### REQUESTS
a) Duplicate everything in the article about Fiddlehead Cellars below from "The placement in" down to "the big screen.".
b) Decide whether each statement agrees with the article about Fiddlehead Cellars below. Answer yes or no for each, and quote the words of the article that settle it. (i) Fiddlehead Cellars is located in Santa Barbara County. (ii) Fiddlehead wine first appeared on film in The Kids Are All Right. (iii) Retainer contracts with placement agencies generally cost smaller brand owners between $2,500 and $10,000 a month.

### TEXT SEGMENT
-------

Every time winemaker Kathy Joseph watches Oscar-nominated film The Kids Are All Right, she gets a jolt of excitement. That's because less than five minutes into the film, actress Annette Bening picks up an empty bottle of wine and asks her wife, played by Julianne Moore, "Do we have any more of the Fiddlehead?"
It's a special reference for Joseph, the owner of Fiddlehead Cellars, a 100-acre vineyard and winery nestled in California's Santa Rita Hills, in Santa Barbara County. Fiddlehead, in business for more than 20 years, carries four full-time employees (up to 50 during harvest season) and specializes in producing sauvignon blanc and a pinot noir called "Fiddlehead 728."
"I love Annette Bening, but, yes, that's my wine she's drinking in the movie," she says. "That's a thrill."
As it turns out, it isn't the first time the brand has found itself on the silver screen. It made its movie debut in the 2004 Academy Award winner Sideways. The film's director, Alexander Payne, had visited her vineyard and decided to write her sauvignon blanc into the script, Joseph says.
The placement in The Kids Are Alright, which has been nominated for four Oscars this year, came about when the same property manager who worked on Sideways was hired to work on The Kids Are All Right and, according to Joseph, wanted to bring Fiddlehead back to the big screen.
Joseph says it's difficult to put a finger on the sales uptick resulting from the Hollywood exposure, but says it has brought numerous customers to the brand. "Small wineries like mine generally are not in a position to afford to pay for advertising," she says. "So, when someone else discovers you and highlights what you're about, it provides access for others to discover your business."
But not every product placement comes about so organically. Numerous business owners -- both large and small -- actively pursue such opportunities, hoping to reap the benefits associated with having their product featured in a major Hollywood production.
Hiring an Agent or Acting As Your Own
The most common way that small-business owners secure product-placement deals is by hiring a product-placement agency -- a firm that will actively seek out placement opportunities for their clients. Some of the bigger players in this niche, representing large and small brands, include Hollywood Branded and Davie Brown. The other way is for the business owner to act as his or her own agent.
"Typically, agencies will have access to all the production material floating around Hollywood and will be aware of opportunities that might be a good fit for their smaller clients," says Adam Stone, co-owner of Stone Management, a Beverly Hills, Calif.-based product-placement brokerage he manages with his wife, Cat. Unlike traditional agencies which represent individual brands, the Stones represent production companies, helping them determine which props are needed for their films and how to acquire them. In the past five years, the Stones have placed products in more than 60 films, including The Kids Are All Right.
While a number of agencies are located on the U.S. East Coast, most operate in the greater Los Angeles area close to the Hollywood studios, Stone says. Working with an L.A.-based firm that has warehousing capabilities can be an advantage, he says, because it can store and have quick access to your products when producers are working on tight deadlines. Agency contracts can be one-off deals or retainer contracts, which generally cost smaller brand owners between $2,500 and $10,000 a month, Stone says.

-------

### DATASET CONTENT
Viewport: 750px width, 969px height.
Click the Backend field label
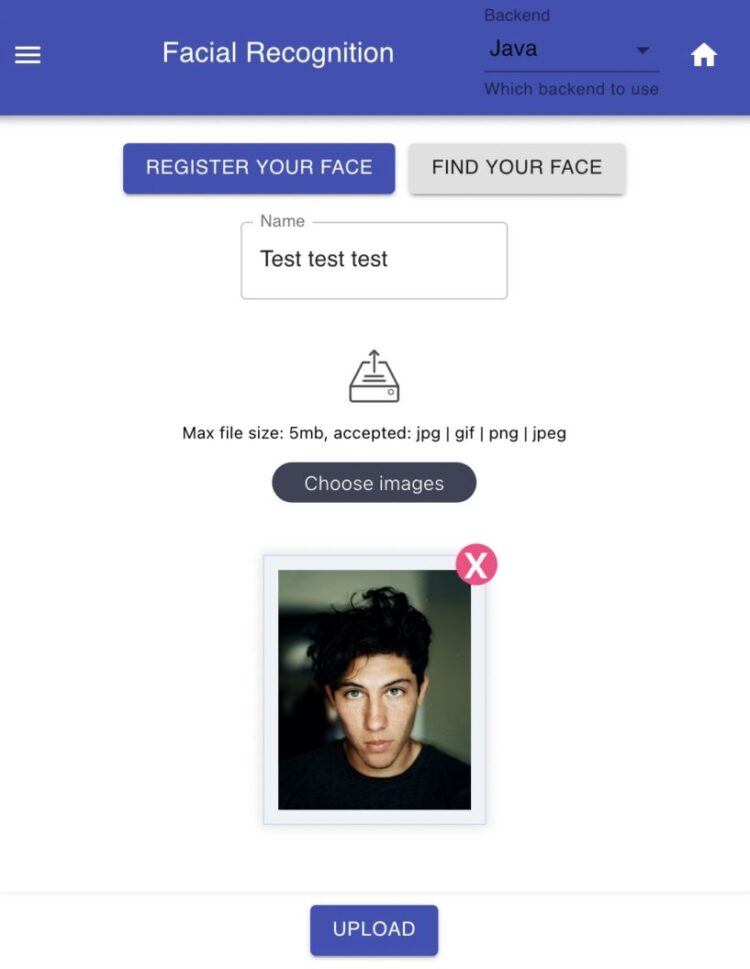coord(517,15)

-------

### ANSWERS TO THE EXERCISE
a)
The placement in The Kids Are Alright, which has been nominated for four Oscars this year, came about when the same property manager who worked on Sideways was hired to work on The Kids Are All Right and, according to Joseph, wanted to bring Fiddlehead back to the big screen.

b)
(i) Yes: "a 100-acre vineyard and winery nestled in California's Santa Rita Hills, in Santa Barbara County"
(ii) No: "It made its movie debut in the 2004 Academy Award winner Sideways."
(iii) Yes: "retainer contracts, which generally cost smaller brand owners between $2,500 and $10,000 a month"